Still, the lessons are rough for me. I am getting there. I will never drop out of this school.
I learned that I can only be the photographer I want to be if I understand the inner workings of a camera like the Leica. It’s very different from everything I’ve worked with.
This camera I have, a mirrorless SLR-s, can do a hundred things I don’t know about and am still learning. We set up two profiles this morning and changed the settings for everyday photography and another for wildlife photography. I’ll need another few lessons to use it quickly and accurately.
I didn’t know you could set up profiles.
I still fear using the settings in the camera; I’m afraid I’ll mess it up and get stranded. It makes me panic sometimes. Sometimes, I get so frustrated I want to cry and give up.
I need to get over that. Donald is the perfect teacher for me. Working with someone so talented is demanding, but I am learning more and more by the minute.
The Leica has changed everything for me.

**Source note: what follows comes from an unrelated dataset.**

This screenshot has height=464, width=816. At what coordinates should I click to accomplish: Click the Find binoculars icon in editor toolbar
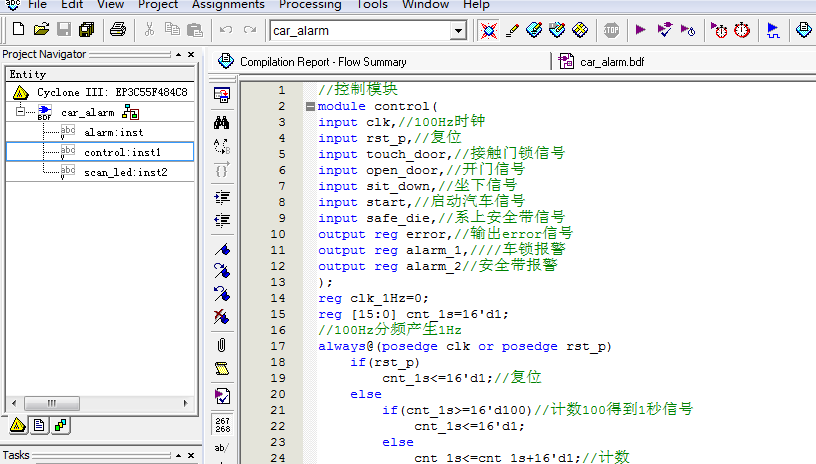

It is a wonderful camera, capable of wonderful things, and it is pulling me along with it. It would be a crime to waste the possibilities of a camera like this.
Donald understands that dyslexics need repetition and clarity. At first, he got frustrated, we’ve moved past that. We’ve learned a lot together and I expect to learn more.
This is important to me. I’m finally healed enough to learn and eager enough to do it. Donald and I are Zooming again in a week or so.